Wednesday, April 6, 2011

“Priceline” Hassle

Since Mary and I are certainly taking our Cocker Spaniel “Bella” on our SW trip, we have to find “pet-friendly” hotels/motels along the route. This pretty much eliminates the high-end establishments. The way we’ve been doing this is to use Google and just enter “hotels, motels, ‘pet-friendly’, and the location, e.g., Moab UT or Buffalo, TX.  This has been OK provided you mostly avoid the “Cheap Hotel Finder!” sites that crop up at the top of the results.  These sites have no idea if a hotel is pet-friendly or not and of course they do everything in their power to keep the actual contact info for the motel/hotel out of your hands. 

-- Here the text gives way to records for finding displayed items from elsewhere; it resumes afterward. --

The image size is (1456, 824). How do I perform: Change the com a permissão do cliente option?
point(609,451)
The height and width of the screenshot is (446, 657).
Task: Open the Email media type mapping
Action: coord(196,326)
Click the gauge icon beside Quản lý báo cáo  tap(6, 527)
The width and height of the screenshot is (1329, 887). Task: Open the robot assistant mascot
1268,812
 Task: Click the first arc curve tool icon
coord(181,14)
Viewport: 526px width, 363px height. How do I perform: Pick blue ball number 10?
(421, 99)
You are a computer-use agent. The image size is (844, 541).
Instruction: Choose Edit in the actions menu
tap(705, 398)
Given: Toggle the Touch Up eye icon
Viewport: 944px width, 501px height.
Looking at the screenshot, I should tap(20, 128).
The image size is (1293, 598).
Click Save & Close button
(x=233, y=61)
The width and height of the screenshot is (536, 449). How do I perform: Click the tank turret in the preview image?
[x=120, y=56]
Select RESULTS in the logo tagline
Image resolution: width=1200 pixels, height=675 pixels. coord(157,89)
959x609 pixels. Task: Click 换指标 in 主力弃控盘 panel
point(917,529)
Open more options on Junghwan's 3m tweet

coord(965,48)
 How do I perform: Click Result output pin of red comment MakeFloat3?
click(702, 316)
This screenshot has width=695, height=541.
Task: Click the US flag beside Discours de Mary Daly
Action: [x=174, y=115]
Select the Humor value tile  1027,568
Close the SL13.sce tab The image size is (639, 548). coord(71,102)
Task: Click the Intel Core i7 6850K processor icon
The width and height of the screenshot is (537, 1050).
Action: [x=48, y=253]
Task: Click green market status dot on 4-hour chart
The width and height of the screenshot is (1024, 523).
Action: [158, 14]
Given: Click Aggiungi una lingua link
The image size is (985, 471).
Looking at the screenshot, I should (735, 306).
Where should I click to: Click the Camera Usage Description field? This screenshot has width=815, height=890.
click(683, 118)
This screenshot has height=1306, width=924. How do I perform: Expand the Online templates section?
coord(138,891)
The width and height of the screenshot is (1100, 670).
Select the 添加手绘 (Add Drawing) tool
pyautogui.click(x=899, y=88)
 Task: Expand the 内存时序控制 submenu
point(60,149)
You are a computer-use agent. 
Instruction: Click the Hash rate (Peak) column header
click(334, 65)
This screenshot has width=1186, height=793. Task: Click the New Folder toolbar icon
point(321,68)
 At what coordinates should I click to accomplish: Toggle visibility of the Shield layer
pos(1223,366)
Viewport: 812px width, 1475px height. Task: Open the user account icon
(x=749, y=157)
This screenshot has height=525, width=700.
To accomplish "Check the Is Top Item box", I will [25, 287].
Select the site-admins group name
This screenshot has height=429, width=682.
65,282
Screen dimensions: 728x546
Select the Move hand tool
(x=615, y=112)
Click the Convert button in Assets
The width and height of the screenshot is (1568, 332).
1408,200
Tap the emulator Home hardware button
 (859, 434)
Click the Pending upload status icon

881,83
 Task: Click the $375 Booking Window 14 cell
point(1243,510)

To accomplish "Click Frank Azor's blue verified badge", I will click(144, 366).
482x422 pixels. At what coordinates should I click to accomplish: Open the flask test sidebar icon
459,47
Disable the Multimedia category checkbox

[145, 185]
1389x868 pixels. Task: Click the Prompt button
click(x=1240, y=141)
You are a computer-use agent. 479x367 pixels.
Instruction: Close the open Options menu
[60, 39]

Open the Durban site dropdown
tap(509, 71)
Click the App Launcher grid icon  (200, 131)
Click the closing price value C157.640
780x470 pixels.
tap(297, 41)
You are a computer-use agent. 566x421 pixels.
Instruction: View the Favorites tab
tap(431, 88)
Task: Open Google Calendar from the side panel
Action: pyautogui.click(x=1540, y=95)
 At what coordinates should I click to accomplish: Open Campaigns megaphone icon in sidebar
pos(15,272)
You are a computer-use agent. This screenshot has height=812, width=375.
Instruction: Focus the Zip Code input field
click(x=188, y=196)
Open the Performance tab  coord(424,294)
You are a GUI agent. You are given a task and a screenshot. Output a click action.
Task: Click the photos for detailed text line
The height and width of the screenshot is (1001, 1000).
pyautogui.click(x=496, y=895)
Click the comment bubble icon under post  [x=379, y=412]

For example, you know “Priceline.com”, that site that advertises so heavily on TV? The one with William Shatner? They popped up on a search and said they would find us pet-friendly hotels.  So I went to one of their listed motels which said it’s  prices were about $80 but on selection the rooms actually available were $130 for a King no-smoking.  OK, I figure the premium is for the dog and I sign up. But then, thinking better of this, I figure I better check and (after much research) found the phone # of the hotel. 
No, they are NOT very pet-friendly: they have a “a few” rooms in which they allow pets but the one I have reserved is not one of them.  AND I can’t cancel my reservation then and there, I have to go BACK to Priceline to cancel the reservation—and apparently I have to call them.  I find the customer service number for Priceline and of course I get a roboreceptionist and get to (a) listen to their advertisement (b) key in data working through the options;  at one point they try to get you to go to the web to cancel (an option that for some reason wasn’t obvious when I had returned to the site), I persist and finally get a live person who was courteous and cancelled the reservation for a full refund—not always the case, apparently.
Bottom line: look carefully at the cancellation rules for these motel finder sites.